The power play was stagnant again, 0-for-5 on the day (now 2-for-26 in the series), but Dorsett’s line with Brian Boyle and Taylor Pyatt was among the team’s most effective in terms of setting a physical tone and establishing an aggressive forecheck.

That sort of purposeful, straightforward game was what gave the Rangers success in Games 3 and 4, and that was what was conspicuously absent after the first period in Game 5.

Even coach John Tortorella admitted he didn’t use enough of his bench in Game 5, making it difficult to sustain a hard forecheck.

“I think that hurt us a little bit in Washington,” he said. “We had more people contribute today.”

For a team that has been in a similar backs-against-the-wall situation before -- the Rangers trailed Ottawa 3-2 in the quarterfinals last spring before rattling off two straight wins to advance -- the urgency was evident.

New York took hold of a 1-0 lead at 9:39 of the second on Derick Brassard’s shot that deflected off Capitals defenseman Steve Oleksy’s glove and didn’t look back. It was Brassard’s second goal and seventh point of the series.

“I think it’s more determination,” Boyle said. “It’s not a desperate thing.”

New York also clamped down defensively, providing the type of support that Lundqvist hasn’t received each night. Lundqvist recorded his seventh career playoff shutout, which tied him with Dave Kerr for second on the Rangers’ all-time playoff shutouts list.

The Rangers have managed to hold Washington’s Alex Ovechkin off the score sheet in four consecutive games, the longest drought of his NHL playoff career. Lundqvist, who has turned away all 17 of his shots during that span, is the biggest reason why.

A left-pad save to deny Ovechkin in the second was a particularly stellar reminder.

“Especially late in the game, he made some great saves,” Tortorella said Sunday. “The ultimate goal for [Lundqvist], in his mind, is to win a Stanley Cup, and you need to go through these type of situations to get there, obviously. I thought he stood in there last year for us, and he certainly came up big tonight.”

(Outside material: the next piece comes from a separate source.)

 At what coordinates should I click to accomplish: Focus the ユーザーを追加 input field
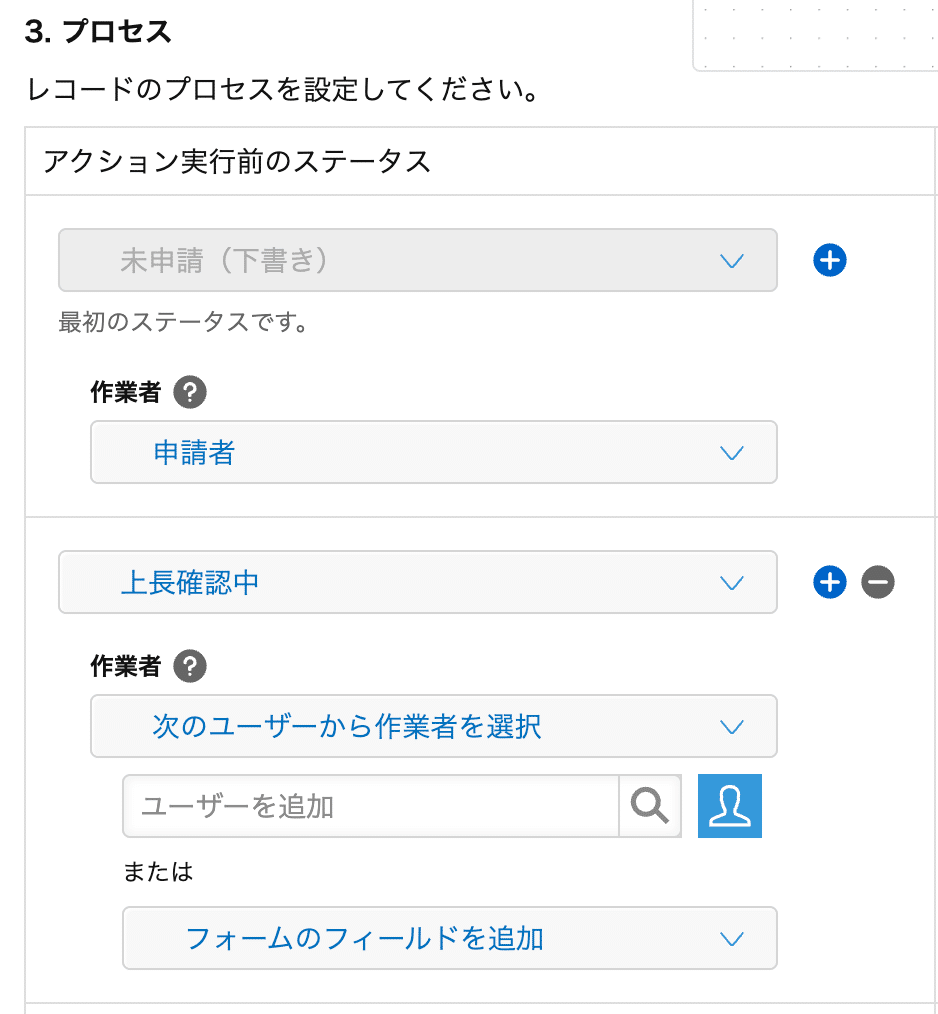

Lundqvist will need to step up again Monday if the Rangers are to punch their tickets to the second round. The Verizon Center was a difficult venue for New York to start the series -- the Capitals took a 2-0 lead in Games 1 and 2 in D.C. -- and following an emotionally charged Game 6, it promises to be even more hostile.

“It’s been a long series. It’s been a close series,” Dorsett said. “You can expect it’s going to be a war, and we’ve just got to make sure we’re ready for it and prepared.”